1765-03-11, de Voltaire [François Marie Arouet] à Charles Jean François Hénault.
Eheu! fugaces, Postume, Postume,
Labuntur anni.

Notre chronologie, mon cher et illustre confrère, commence à peu près à la même date, mais vous avez sur moi l'avantage d'être plus heureusement né de toutes façons. Vivez longtemps et sainement, et voyez une vingtaine d'éditions nouvelles de votre utile et charmant ouvrage. J'écris rarement et la raison en est que je suis toujours accablé de maladies et presque aveugle. Un horizon de montagnes de glaces qui s'élèvent au dessus des nues et que je vois de mes fenêtres à plus de vingt-cinq lieues change quelquefois mon climat de Naples en climat de la Sibérie, attriste le plus beau pays de la nature, et me rend perclus de mes membres. Cependant je ne quitterai jamais ma retraite: on s'attache à ce qu'on a embelli. J'ai d'ailleurs l'avantage singulier de posséder une terre qui ne doit rien à personne, et je ne la troquerais pas pour celle de Pompignan.

Problème 1: Dans la lettre de Voltaire à Hénault, à quelle distance se trouvent les montagnes de glace que l'auteur voit de ses fenêtres ?
Problème 2: Reproduisez tel quel le passage de la lettre de Voltaire à Hénault qui s'ouvre sur les mots contenant « Notre chronologie, mon » et se referme sur « celle de Pompignan. ».
Problème 3: Poursuivez la lettre de Voltaire à Hénault à partir de sa dernière phrase.

Entrées fournies:
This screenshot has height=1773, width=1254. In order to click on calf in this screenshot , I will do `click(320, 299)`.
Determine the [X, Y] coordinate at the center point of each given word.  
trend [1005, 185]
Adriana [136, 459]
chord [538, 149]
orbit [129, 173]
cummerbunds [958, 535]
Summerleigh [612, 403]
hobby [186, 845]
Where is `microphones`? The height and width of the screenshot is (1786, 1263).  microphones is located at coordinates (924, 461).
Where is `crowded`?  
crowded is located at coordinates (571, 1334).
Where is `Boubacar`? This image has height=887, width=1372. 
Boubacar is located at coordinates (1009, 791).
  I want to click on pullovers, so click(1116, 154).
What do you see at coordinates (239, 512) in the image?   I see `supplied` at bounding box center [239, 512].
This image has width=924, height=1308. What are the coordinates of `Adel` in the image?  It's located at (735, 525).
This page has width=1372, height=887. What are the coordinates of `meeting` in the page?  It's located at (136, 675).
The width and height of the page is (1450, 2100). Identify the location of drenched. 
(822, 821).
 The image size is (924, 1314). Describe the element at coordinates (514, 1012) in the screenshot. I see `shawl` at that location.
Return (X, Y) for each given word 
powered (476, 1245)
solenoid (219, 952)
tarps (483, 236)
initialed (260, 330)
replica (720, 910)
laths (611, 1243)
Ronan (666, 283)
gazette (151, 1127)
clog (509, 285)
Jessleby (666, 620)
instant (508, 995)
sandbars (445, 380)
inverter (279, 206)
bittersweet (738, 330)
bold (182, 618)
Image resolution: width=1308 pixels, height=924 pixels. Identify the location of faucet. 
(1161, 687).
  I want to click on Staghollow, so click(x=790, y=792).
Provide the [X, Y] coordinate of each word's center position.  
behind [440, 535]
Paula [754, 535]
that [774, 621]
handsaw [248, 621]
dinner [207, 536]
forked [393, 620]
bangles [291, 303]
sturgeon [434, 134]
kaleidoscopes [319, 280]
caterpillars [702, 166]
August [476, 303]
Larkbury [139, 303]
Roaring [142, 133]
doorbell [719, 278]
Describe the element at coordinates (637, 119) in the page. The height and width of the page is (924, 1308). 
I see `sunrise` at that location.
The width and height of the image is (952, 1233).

Zone de réponse 1: À plus de vingt-cinq lieues.

Zone de réponse 2:
Notre chronologie, mon cher et illustre confrère, commence à peu près à la même date, mais vous avez sur moi l'avantage d'être plus heureusement né de toutes façons. Vivez longtemps et sainement, et voyez une vingtaine d'éditions nouvelles de votre utile et charmant ouvrage. J'écris rarement et la raison en est que je suis toujours accablé de maladies et presque aveugle. Un horizon de montagnes de glaces qui s'élèvent au dessus des nues et que je vois de mes fenêtres à plus de vingt-cinq lieues change quelquefois mon climat de Naples en climat de la Sibérie, attriste le plus beau pays de la nature, et me rend perclus de mes membres. Cependant je ne quitterai jamais ma retraite: on s'attache à ce qu'on a embelli. J'ai d'ailleurs l'avantage singulier de posséder une terre qui ne doit rien à personne, et je ne la troquerais pas pour celle de Pompignan.

Zone de réponse 3:
Je soupçonne mme du Deffand de n'être pas excessivement contente de moi, mais elle a tort. Je ne pouvais, ni ne devais mettre entre les mains de personne au monde un ouvrage tout à fait indévot, auquel je n'ai d'ailleurs nulle part. Je devais encore moins le confier à mme de Jaucourt qui a le malheur d'être calviniste, et qui en cette qualité est attachée à la lettre de l'ancien et du nouveau testament. Je n'ai point voulu me fourrer dans les querelles des rabbins; encore moins laisser soupçonner ma foi qui est bien intacte, comme vous savez.

Voudriez vous revoir pour votre nouvelle édition l'endroit où vous parlez du jugement porté contre Charles VII, alors dauphin, sous l'année 1420. Vous pouvez consulter Jean Juvenal des Ursins; vous trouverez en note qu' il fut banni et exilé du royaume à la requête du procureur général du roi, etc.

Vous pouviez aussi, à l'année 1450, éclaircir en deux lignes l'article de Bérenger. Première hérésie, dites vous, sur la réalité, etc. C'est en effet le premier hérétique condamné à ce sujet, mais il s'en faut bien qu'il ait été le premier de son opinion. Voyez si vous êtes d'humeur de dire que Ratramne avait soutenu ce sentiment du temps de Charles le chauve, et Claude de Turin avant Ratramne.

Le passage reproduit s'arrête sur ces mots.